JOIN从连接的表中收集适当的行组合; 然后 GROUP BY COUNTs,SUMs等,为您提供聚合的虚增值。有两种常见的修复方法,都涉及与JOIN分开进行聚合。
案例1:
SELECT ...
( SELECT SUM(x) FROM t2 WHERE id = ... ) AS sum_x,
...
FROM t1 ...
如果您需要来自t2的多个聚合,那么这种情况会变得笨拙,因为它一次只允许一个聚合。
案例2:
SELECT ...
FROM ( SELECT grp,
SUM(x) AS sum_x,
COUNT(*) AS ct
FROM t2 ) AS s
JOIN t1 ON t1.grp = s.grp
您有2 JOINs和3 GROUP BYs,因此我建议您从内到外调试(并重写)您的查询。
SELECT ifi.ingredient_id,
MAX(price_weight) as max_price_weight,
flyer_item_id
from flyer_items i
join ingredient_to_flyer_item ifi ON i.id = ifi.flyer_item_id
where flyer_id in (1, 2)
group by ifi.ingredient_id
但是我无法帮助你,因为你没有通过它所在的表(或别名)来限定price_weight。(对于其他一些列也是如此。)
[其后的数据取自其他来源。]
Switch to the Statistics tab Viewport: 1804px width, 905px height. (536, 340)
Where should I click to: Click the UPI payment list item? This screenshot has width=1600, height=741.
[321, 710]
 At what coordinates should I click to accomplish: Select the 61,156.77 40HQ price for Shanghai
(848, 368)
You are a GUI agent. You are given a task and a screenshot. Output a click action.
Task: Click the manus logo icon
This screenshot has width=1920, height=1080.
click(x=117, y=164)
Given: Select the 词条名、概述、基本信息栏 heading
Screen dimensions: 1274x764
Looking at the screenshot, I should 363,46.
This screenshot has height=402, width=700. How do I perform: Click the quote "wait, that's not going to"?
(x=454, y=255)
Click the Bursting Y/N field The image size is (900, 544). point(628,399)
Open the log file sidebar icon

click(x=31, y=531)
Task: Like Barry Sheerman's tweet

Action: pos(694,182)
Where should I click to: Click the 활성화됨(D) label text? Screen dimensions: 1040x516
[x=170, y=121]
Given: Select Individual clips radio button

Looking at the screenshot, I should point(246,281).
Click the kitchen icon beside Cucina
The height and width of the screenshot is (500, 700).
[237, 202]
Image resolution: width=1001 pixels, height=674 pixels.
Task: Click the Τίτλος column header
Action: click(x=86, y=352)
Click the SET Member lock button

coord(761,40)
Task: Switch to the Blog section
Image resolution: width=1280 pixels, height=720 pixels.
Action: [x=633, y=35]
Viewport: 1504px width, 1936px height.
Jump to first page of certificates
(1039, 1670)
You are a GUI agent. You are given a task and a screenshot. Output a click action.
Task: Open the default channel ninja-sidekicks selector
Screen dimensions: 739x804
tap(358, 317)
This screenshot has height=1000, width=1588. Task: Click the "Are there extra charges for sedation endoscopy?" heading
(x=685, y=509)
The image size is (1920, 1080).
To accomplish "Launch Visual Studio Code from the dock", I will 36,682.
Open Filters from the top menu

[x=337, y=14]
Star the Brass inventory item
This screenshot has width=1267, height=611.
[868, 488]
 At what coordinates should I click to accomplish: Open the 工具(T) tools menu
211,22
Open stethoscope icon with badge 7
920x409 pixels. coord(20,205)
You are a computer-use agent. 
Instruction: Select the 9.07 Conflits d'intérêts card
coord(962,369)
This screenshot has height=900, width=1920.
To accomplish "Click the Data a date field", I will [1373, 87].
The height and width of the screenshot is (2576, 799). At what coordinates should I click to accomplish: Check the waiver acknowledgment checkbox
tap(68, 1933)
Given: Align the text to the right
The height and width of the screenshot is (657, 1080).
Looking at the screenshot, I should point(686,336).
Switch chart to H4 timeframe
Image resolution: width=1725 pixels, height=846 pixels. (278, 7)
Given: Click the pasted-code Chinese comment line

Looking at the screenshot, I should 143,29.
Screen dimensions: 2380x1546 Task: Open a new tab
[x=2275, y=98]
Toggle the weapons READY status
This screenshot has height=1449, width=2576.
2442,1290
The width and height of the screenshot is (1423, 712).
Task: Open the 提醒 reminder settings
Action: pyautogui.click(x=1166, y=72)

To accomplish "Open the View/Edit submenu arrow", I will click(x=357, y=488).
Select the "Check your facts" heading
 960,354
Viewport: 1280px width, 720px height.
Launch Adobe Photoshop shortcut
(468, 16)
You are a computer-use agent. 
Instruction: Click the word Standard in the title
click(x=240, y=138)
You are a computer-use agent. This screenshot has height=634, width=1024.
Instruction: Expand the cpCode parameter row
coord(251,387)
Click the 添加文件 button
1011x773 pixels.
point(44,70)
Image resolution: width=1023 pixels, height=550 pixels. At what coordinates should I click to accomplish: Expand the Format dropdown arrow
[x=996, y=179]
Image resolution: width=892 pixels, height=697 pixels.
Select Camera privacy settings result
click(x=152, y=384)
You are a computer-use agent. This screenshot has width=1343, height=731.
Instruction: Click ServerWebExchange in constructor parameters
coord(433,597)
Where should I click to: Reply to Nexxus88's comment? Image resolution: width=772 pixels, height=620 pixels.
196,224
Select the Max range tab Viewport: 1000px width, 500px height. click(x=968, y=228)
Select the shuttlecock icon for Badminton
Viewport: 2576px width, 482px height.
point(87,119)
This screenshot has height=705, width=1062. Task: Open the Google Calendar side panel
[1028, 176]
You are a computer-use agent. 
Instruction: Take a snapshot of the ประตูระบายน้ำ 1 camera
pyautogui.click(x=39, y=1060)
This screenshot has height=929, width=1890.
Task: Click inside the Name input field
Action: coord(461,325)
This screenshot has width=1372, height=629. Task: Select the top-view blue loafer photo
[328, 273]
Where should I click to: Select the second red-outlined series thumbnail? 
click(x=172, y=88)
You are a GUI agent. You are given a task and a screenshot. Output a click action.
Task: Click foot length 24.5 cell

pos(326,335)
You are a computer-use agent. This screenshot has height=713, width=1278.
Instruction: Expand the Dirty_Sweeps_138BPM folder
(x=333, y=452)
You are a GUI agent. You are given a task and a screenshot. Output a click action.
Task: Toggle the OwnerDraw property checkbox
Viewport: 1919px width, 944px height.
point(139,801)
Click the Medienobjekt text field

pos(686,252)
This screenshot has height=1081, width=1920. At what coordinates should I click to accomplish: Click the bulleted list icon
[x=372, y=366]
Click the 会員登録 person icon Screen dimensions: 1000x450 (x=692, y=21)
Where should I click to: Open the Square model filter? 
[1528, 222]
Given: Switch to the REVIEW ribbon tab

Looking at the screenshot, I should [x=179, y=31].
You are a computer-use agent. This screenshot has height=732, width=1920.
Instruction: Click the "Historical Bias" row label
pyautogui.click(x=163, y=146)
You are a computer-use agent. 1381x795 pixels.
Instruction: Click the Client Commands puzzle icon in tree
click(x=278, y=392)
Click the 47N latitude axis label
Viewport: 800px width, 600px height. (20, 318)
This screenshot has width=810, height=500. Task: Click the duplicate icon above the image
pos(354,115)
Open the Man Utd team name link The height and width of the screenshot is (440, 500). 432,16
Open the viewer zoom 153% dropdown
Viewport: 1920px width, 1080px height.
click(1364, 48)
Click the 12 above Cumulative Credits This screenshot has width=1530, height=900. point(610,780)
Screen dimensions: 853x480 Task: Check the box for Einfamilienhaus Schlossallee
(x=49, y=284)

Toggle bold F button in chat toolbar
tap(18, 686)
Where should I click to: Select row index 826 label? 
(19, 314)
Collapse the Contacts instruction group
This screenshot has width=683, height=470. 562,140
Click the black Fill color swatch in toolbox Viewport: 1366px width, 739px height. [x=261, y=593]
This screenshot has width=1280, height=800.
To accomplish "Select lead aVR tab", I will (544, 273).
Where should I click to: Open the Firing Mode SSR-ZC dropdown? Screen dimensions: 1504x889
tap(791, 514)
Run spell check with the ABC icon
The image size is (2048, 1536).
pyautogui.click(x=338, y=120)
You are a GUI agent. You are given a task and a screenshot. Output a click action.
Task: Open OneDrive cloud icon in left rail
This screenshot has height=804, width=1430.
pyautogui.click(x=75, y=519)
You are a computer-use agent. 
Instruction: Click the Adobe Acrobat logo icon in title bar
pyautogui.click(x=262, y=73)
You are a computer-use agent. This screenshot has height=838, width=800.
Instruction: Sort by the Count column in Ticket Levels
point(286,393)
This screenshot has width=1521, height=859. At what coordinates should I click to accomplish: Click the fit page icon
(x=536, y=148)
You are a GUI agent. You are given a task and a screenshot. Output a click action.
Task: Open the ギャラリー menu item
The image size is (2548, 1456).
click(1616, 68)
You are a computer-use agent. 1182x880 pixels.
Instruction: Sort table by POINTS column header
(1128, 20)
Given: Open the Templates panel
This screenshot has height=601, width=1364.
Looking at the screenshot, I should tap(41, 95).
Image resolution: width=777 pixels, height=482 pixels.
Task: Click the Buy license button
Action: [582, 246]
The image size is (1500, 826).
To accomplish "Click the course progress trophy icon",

(实际上,MAX和MIN不会获得夸大的价值; AVG会得到略微错误的值; COUNT和SUM会出现“错误”值。)
因此,我会把剩下的作为“练习”留给读者“。
<强>索引
itr: (ingredient_id, recipe_id) -- for the JOIN and WHERE and GROUP BY
itr: (recipe_id, ingredient_id, weight) -- for 1st Update
(There is no optimization available for the ORDER BY and LIMIT)
flyer_items: (flyer_id, price_weight) -- unless flyer_id is the PRIMARY KEY
ifi: (flyer_item_id, ingredient_id)
ifi: (ingredient_id, flyer_item_id) -- for 1st Update
请为相关表格提供`SHOW CREATE TABLE。
请提供EXPLAIN SELECT ...。
如果ingredient_to_flyer_item是多个:多个映射表,请按照提示here进行操作。同上ingredient_to_recipe?
GROUP BY itf.flyer_item_id可能无效,因为它不包含非聚合的ifi.ingredient_id。请参阅“only_full_group_by”。
<强>重新配制
完成对INDEXes的评估后,请尝试以下操作。 警告:我不知道它是否能正常工作。
JOIN `ingredient_to_recipe` AS itr ON itf2.`ingredient_id` = itr.`ingredient_id`
到
JOIN ( SELECT recipe_id,
ingredient_id,
SUM(weight) AS sum_weight
FROM ingredient_to_recipe ) AS itr
并将这些计算出的总和更改为SELECT以替换SUMs。 (我怀疑我没有正确处理ingredient_id。)
你在运行什么版本的MySQL / MariaDB?
答案 1 :(得分:1)
我一直想看看这个,但不幸的是,到目前为止还没有时间。我认为这个查询会为您提供所需的结果。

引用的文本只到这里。